Perspektif Etika atau Moral. Menurut perspektif ini, korupsi terjadi bukan
karena faktor ekonomi, tetapi karena mentalitas pelakunya. Korupsi birokratis
18
bersumber dari unsur manusia atau nilai-nilai moral yang dianut masyarakatnya.
Walaupun sistem pemerintahan sudah relatif baik, tetapi jika individu pelaksana
dari sistem tersebut tidak dijiwai oleh nilai-nilai integritas, kejujuran, dan harkat
kemanusiaan, maka sistem yang baik tersebut tidak akan efektif mencegah
perilaku korup. Pelaku dan penyebar korupsi menurut perspektif ini adalah homo
venalis, yaitu orang-orang yang berjiwa korup dan lebih sering menggunakan
cara-cara korup dalam kehidupannya. Dalam konteks perspektif ini, Kumorotomo
(1999) mendefiniskan korupsi sebagai kejahatan yang tidak mengandung
kekerasan (non-violence) dengan melibatkan unsur-unsur tipu muslihat (guile),
ketidakjujuran (deceit) dan menyembunyikan suatu kenyataan (concealment).

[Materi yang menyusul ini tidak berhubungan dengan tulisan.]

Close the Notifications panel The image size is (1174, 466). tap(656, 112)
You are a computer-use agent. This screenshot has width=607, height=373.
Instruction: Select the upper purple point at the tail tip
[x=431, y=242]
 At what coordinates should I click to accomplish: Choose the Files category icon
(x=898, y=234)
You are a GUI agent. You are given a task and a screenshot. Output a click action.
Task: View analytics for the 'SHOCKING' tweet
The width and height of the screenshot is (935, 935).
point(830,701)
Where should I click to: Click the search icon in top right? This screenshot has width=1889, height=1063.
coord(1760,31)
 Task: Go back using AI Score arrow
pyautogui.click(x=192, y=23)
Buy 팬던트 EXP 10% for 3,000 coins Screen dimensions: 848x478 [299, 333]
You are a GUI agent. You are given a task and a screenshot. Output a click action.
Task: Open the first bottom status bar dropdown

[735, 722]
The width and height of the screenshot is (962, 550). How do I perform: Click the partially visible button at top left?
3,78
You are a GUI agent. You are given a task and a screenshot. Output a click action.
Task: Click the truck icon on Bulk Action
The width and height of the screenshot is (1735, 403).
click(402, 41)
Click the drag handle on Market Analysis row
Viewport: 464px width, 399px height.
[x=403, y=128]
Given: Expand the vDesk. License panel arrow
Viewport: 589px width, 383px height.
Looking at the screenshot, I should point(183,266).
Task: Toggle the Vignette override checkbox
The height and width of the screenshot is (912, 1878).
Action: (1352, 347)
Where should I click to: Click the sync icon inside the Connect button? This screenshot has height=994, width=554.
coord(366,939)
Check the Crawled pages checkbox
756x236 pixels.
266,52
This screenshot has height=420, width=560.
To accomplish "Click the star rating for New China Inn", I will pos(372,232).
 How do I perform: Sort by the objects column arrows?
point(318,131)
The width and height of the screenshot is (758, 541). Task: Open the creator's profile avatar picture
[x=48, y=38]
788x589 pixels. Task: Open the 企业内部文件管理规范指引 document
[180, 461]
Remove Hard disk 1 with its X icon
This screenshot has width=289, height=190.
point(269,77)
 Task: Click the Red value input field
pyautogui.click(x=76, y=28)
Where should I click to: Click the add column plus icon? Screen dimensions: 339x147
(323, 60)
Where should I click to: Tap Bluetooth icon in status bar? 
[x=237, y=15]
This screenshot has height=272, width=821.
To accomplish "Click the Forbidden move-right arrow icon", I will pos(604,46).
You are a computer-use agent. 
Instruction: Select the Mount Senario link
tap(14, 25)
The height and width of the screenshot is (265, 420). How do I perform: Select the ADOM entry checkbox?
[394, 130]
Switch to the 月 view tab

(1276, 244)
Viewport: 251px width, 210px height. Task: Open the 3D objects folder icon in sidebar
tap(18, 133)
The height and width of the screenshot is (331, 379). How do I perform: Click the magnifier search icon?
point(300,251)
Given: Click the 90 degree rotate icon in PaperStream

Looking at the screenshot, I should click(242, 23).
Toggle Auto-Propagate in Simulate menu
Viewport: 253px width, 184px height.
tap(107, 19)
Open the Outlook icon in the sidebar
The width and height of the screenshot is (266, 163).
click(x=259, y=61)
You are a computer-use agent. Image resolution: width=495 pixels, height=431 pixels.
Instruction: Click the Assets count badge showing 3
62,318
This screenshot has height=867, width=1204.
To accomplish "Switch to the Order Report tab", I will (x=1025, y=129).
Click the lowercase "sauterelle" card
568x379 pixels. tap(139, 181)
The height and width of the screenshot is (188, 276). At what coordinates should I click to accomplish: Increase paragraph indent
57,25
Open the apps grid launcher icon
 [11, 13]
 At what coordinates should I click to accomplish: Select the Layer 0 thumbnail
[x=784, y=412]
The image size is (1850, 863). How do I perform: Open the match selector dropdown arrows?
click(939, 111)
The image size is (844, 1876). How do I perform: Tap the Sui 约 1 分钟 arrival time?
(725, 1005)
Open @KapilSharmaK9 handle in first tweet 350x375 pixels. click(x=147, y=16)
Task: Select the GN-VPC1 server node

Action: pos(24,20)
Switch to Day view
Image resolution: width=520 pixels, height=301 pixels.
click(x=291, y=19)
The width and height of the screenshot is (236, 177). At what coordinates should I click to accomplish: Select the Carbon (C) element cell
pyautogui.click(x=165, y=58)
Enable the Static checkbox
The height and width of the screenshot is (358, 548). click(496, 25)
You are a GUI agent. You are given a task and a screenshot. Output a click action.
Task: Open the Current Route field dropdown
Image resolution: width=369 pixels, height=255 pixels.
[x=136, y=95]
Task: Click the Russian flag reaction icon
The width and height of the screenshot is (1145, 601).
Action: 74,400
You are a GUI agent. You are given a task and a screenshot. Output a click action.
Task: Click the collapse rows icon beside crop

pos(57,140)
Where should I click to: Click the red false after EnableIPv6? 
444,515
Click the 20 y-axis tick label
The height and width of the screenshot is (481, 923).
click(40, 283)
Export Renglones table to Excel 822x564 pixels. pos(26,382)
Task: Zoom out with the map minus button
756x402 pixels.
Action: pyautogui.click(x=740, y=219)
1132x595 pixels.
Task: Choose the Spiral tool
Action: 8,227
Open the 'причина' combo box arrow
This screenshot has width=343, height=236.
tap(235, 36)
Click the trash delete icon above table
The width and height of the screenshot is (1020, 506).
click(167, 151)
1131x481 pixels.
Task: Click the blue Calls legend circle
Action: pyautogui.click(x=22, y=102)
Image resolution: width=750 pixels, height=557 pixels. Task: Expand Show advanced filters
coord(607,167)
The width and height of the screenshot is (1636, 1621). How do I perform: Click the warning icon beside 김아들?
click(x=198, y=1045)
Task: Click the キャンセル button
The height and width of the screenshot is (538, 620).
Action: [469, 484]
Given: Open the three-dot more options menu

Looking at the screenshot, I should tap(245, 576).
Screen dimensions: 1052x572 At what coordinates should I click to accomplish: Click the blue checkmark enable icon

Korupsi merupakan sisi buruk dari perilaku manusia. Setia orang memiliki
kesadaran moral, betapun rendahnya, dan setiap orang pasti tahu bahwa pola
perilaku yang mengarah pada korupsi adalah bertentangan dengan kesadaran
moral tersebut. Namun demikian, masih cukup banyak orang yang lebih suka
menggunakan cara-cara korup daripada cara-cara yang lebih bermoral. Menurut
Kumorotomo (1999), akar dari tindakan korup adalah pada sifat appetitus
divitiarum infinitus, suatu keserakahan yang tidak pernah terpuaskan untuk
memperoleh kekayaan, kedudukan, atau kekuasaan.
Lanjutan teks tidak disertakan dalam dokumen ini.